→ Exercise goal: If a line in the listing below includes the word "agent", pick it out.

→ Material provided:

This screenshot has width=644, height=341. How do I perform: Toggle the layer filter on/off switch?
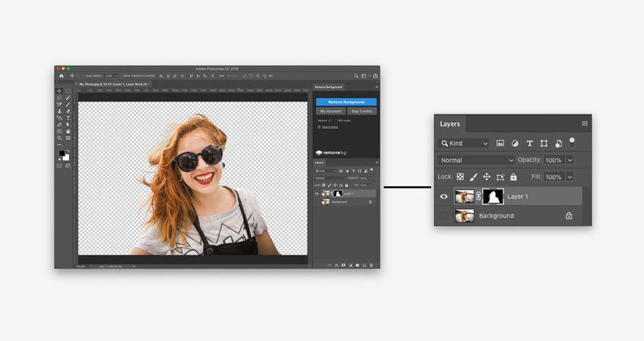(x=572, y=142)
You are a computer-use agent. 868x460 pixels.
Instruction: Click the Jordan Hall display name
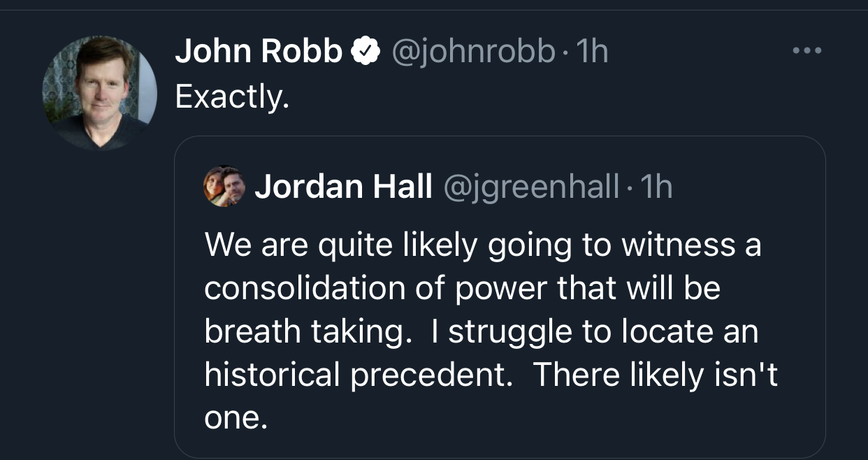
--
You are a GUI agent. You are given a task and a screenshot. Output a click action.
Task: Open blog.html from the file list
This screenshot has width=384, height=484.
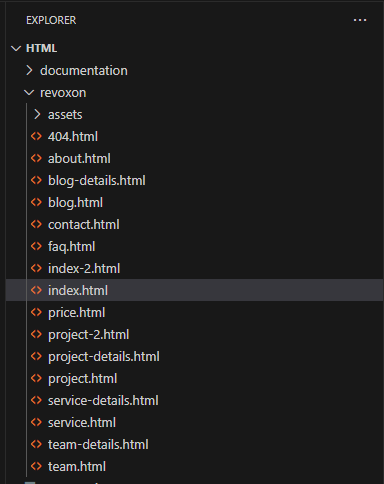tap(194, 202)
...
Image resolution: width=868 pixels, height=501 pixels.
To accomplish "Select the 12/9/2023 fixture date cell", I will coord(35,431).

→ Exercise solution:
You are a computer-use agent. 868x460 pixels.
You are a GUI agent. You are given a task and a screenshot. Output a click action.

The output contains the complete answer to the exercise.